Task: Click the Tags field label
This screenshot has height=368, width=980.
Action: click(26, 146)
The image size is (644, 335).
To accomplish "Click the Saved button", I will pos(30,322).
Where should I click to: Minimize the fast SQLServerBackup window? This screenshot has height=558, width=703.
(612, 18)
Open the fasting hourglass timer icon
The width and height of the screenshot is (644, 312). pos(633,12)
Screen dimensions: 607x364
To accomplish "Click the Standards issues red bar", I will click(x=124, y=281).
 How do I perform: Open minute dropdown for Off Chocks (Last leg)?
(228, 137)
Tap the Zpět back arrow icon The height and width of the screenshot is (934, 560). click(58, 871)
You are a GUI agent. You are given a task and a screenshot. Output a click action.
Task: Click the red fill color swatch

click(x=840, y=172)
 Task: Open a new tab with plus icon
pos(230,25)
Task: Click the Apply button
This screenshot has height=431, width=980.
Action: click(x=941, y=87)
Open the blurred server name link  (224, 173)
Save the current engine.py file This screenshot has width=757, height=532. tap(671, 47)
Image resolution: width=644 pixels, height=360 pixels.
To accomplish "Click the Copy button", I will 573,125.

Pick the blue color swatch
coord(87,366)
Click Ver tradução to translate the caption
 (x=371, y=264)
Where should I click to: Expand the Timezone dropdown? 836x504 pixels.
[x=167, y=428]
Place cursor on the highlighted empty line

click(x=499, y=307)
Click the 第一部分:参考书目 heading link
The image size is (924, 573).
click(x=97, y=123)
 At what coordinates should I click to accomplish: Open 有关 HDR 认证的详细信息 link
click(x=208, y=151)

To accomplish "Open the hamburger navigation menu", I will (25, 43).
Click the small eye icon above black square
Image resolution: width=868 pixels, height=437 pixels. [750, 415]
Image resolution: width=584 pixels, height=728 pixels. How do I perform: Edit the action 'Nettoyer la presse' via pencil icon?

- - - - - - -

INSTRUCTIONS TO FOLLOW ->
The "How do I perform: Open" line through the last line above: set these down exactly and add nothing else.

TASK OUTPUT ->
 How do I perform: Open minute dropdown for Off Chocks (Last leg)?
(228, 137)
Tap the Zpět back arrow icon The height and width of the screenshot is (934, 560). click(58, 871)
You are a GUI agent. You are given a task and a screenshot. Output a click action.
Task: Click the red fill color swatch

click(x=840, y=172)
 Task: Open a new tab with plus icon
pos(230,25)
Task: Click the Apply button
This screenshot has height=431, width=980.
Action: click(x=941, y=87)
Open the blurred server name link  (224, 173)
Save the current engine.py file This screenshot has width=757, height=532. tap(671, 47)
Image resolution: width=644 pixels, height=360 pixels.
To accomplish "Click the Copy button", I will 573,125.

Pick the blue color swatch
coord(87,366)
Click Ver tradução to translate the caption
 (x=371, y=264)
Where should I click to: Expand the Timezone dropdown? 836x504 pixels.
[x=167, y=428]
Place cursor on the highlighted empty line

click(x=499, y=307)
Click the 第一部分:参考书目 heading link
The image size is (924, 573).
click(x=97, y=123)
 At what coordinates should I click to accomplish: Open 有关 HDR 认证的详细信息 link
click(x=208, y=151)

To accomplish "Open the hamburger navigation menu", I will (25, 43).
Click the small eye icon above black square
Image resolution: width=868 pixels, height=437 pixels. [750, 415]
Image resolution: width=584 pixels, height=728 pixels. How do I perform: Edit the action 'Nettoyer la presse' via pencil icon?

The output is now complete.